WHOOOAAA. What the?? To employ some good ol’ Monty Python:
The plug-in decoded the license, found which modules were entitled, and published only that content for you, automatically, to the vRA catalog. If you now pause to take a tour through vRA, you’ll see a whole host of accompanying things like XaaS resource actions and mappings to facilitate these new things. How about check out the Subscriptions portion of vRA?
That’s TWO PAGES’ worth of brand new event broker subscriptions which you didn’t have to create yourself. And, remember, all we’ve done in this case is run a single vRO workflow. Everything else is self-published beginning with the Add License catalog item. This isn’t something a vRO plug-in does, which is why SovLabs isn’t just a vRO plug-in. It pushes things into vRA based on how you configure it. There is nothing you need to monkey with inside vRO, and nothing outside of the catalog in vRA. Everything from soup to nuts is instantiated and configured for you based on simple, easy-to-use catalog items.
Folks, let me just be honest for a second, this is amazing. The fact that it does all the heavy lifting for you is remarkable. If you’ve ever tried to interface a regular vRO plug-in with vRA to actually get it to do stuff, you’d find it’s not a very quick or fun process and is fraught with peril and creates copious opportunity for human error. All of that is done for you with SovLabs. I really hate to use the term “game changing” because I feel it’s often employed to create artificial sales and marketing hype, but in this case it couldn’t be more appropriate. When you enable someone with absolutely zero vRO experience and minimal vRA experience to extend their own CMP out to other infrastructure in very advanced ways and in a simple fashion, you change the game of extensibility entirely.
From this point, you can begin to configure and then consume the modules according to your extensibility needs. So, for example, if we wanted to configure Custom Naming (the most popular module and is amazingly flexible), we are now poised to do so. This process is shown quite well in Dailyhypervisor’s blog post here and in my article here. At the end, once both configuration catalog items are requested and run, out pops a Property Group which, again, is an entirely automated process and can be attached to a blueprint of your choosing. Rinse and repeat with other modules. You’re now up and running with SovLabs!

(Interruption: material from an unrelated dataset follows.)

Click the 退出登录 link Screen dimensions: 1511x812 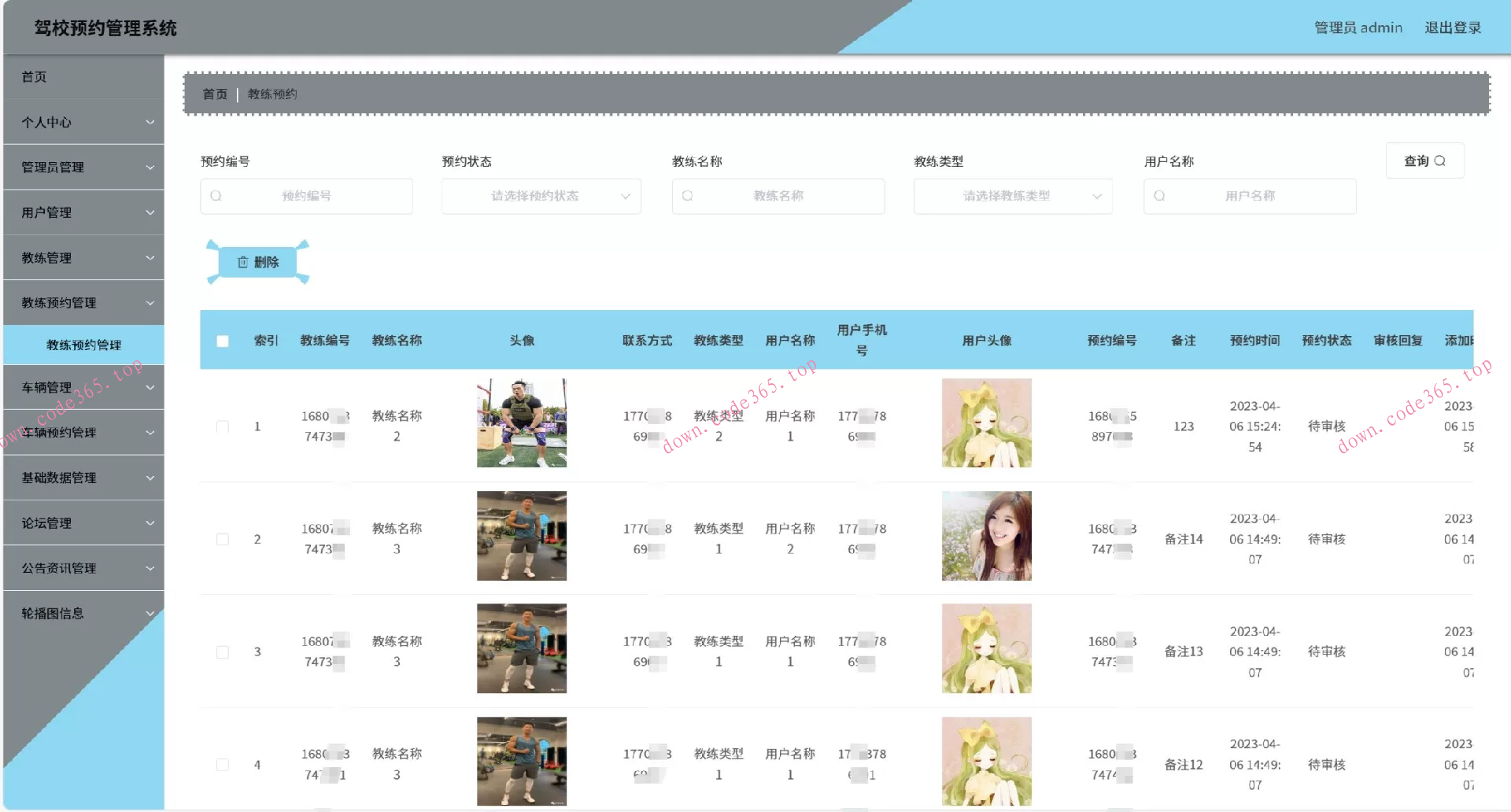1453,27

I hope I’ve now finally answered the question “what is SovLabs?” And I hope that at this point you understand the answer that it is far more than just a vRO plug-in. It is, in fact, a vRA plug-in which is unmatched by anything else out there in the marketplace. You run one configuration workflow, and the rest is entirely driven by vRA. There may never be the need to return to vRO again after that point, and that’s not something you can say for any other plug-in in existence. Go forth and extend vRA to your heart’s content!